Directive ▸ Print every line of the data below word for word, leaving out the pictures.

Given entries ▸

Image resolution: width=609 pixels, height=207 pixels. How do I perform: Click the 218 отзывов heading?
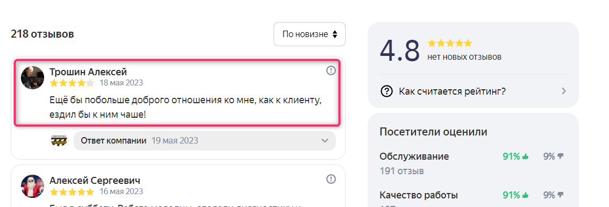click(42, 34)
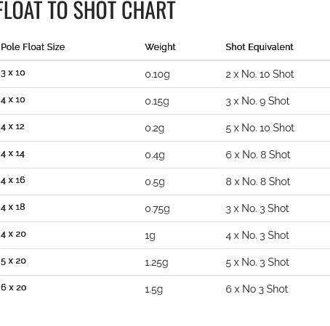Click the 3 x 10 float size cell
The height and width of the screenshot is (326, 330).
[13, 73]
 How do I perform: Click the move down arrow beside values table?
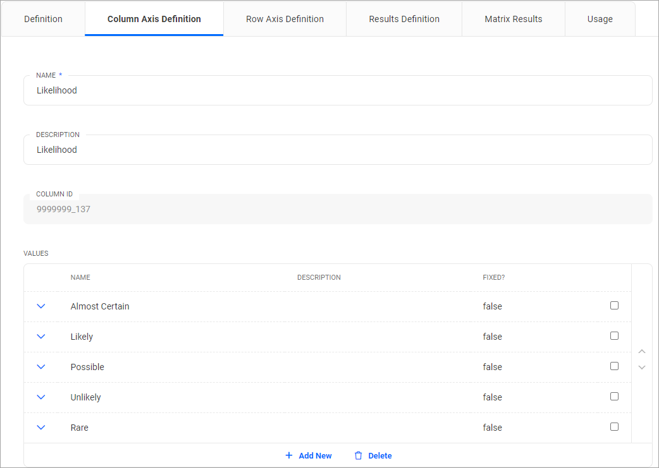[x=642, y=368]
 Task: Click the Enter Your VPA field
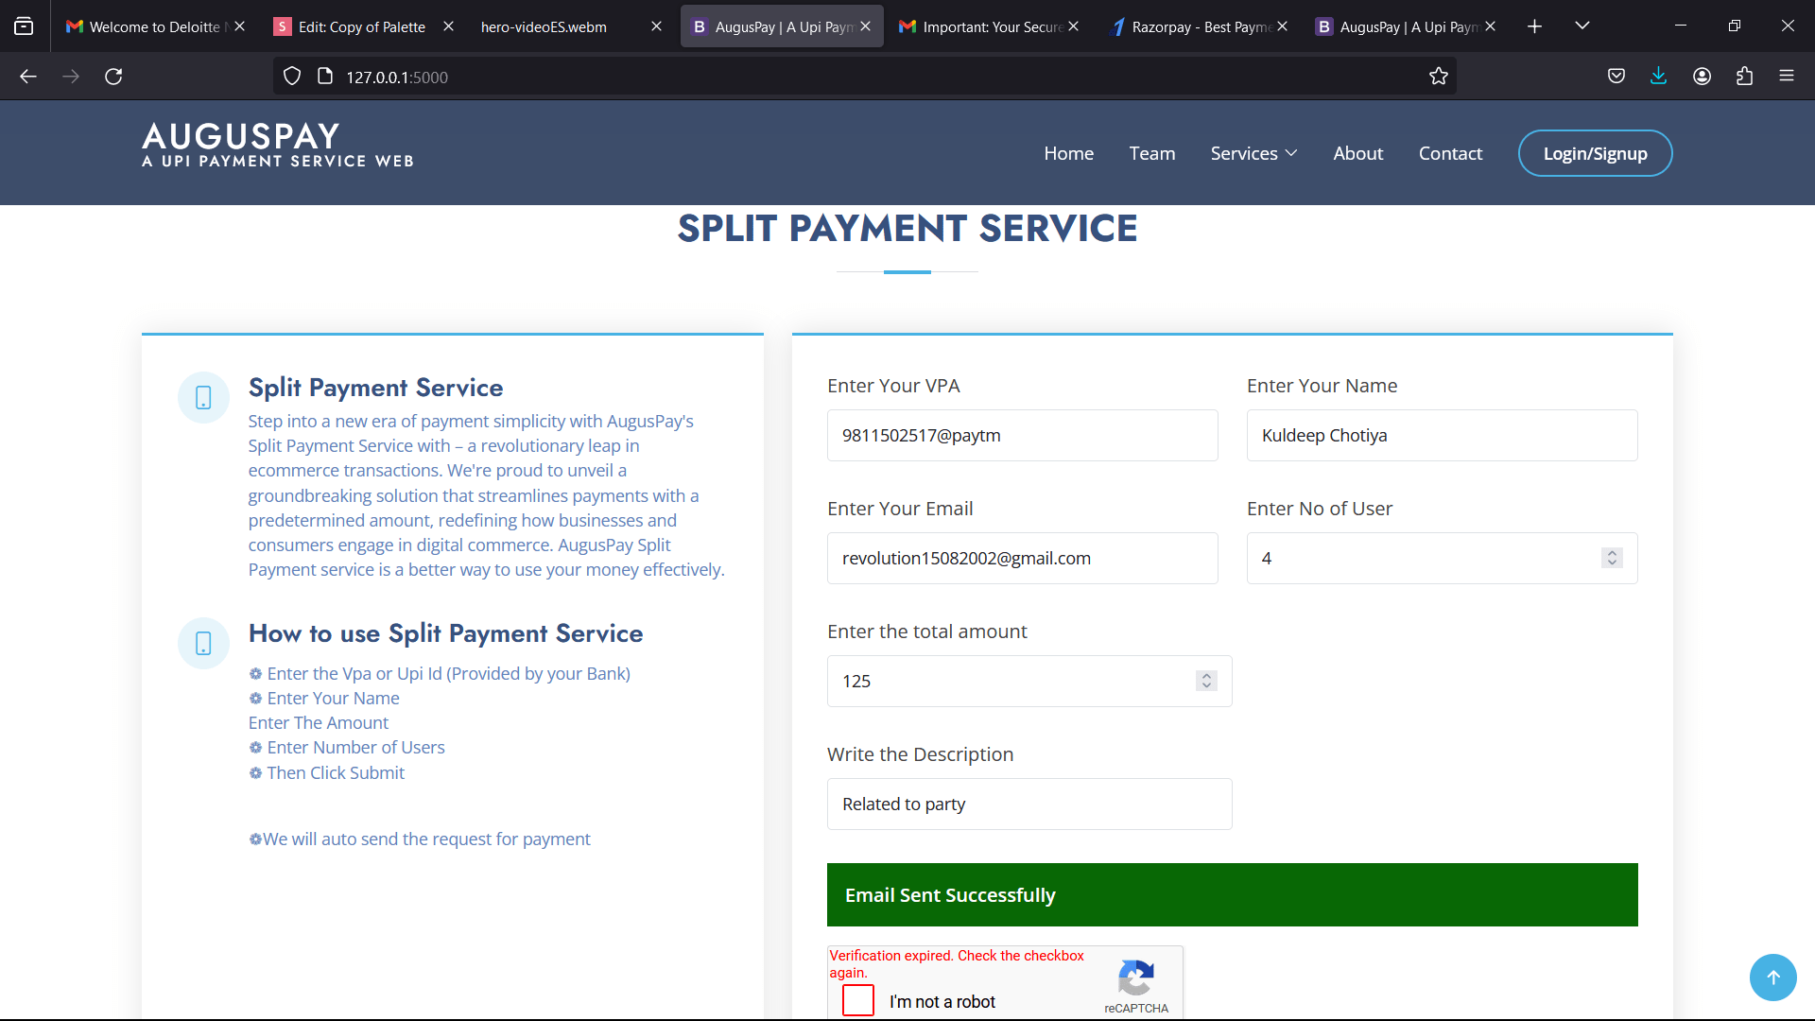[1022, 435]
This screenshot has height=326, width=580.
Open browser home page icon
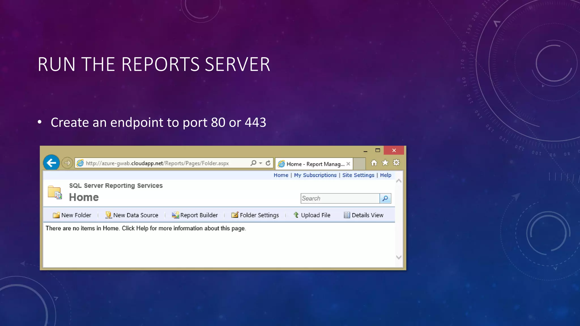click(x=374, y=163)
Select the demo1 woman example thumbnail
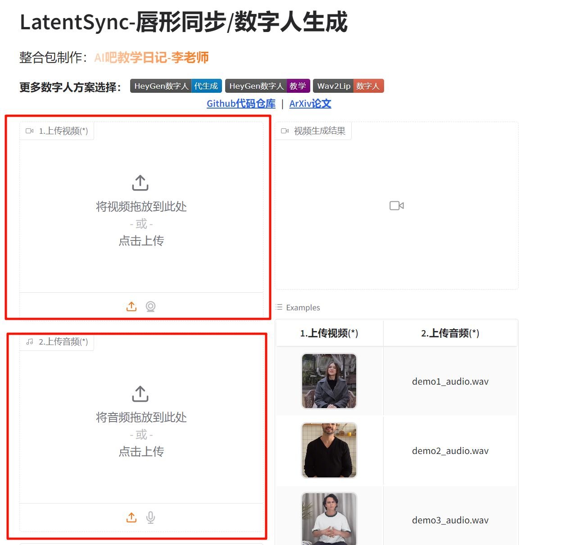This screenshot has width=566, height=545. [x=329, y=381]
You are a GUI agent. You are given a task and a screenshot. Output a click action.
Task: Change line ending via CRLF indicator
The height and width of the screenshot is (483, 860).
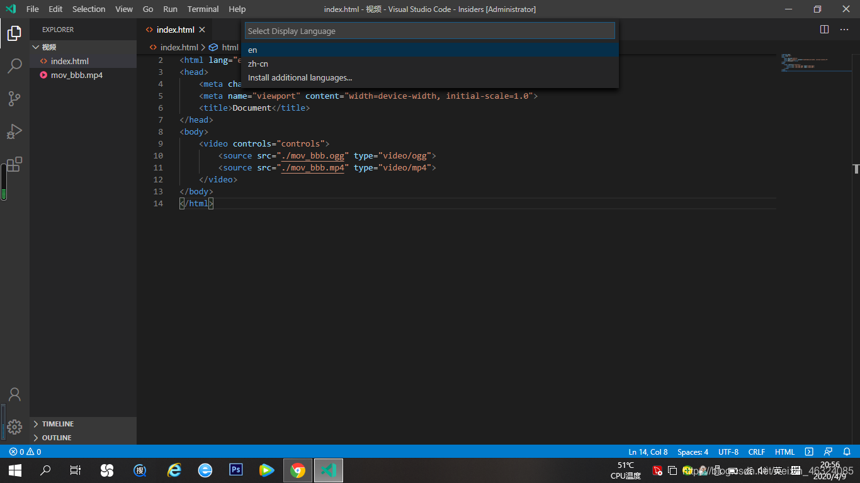point(756,452)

Response to the task ▸
Image resolution: width=609 pixels, height=207 pixels. How do I perform: Click the 218 отзывов heading?
click(42, 34)
Click the 3 x 10 float size cell
The height and width of the screenshot is (326, 330).
[13, 73]
 How do I perform: Click the move down arrow beside values table?
[x=642, y=368]
 Task: Click the Enter Your VPA field
[1022, 435]
This screenshot has height=326, width=580.
Open browser home page icon
click(x=374, y=163)
Select the demo1 woman example thumbnail
This screenshot has width=566, height=545. [x=329, y=381]
You are a GUI agent. You are given a task and a screenshot. Output a click action.
Task: Change line ending via CRLF indicator
The height and width of the screenshot is (483, 860).
point(756,452)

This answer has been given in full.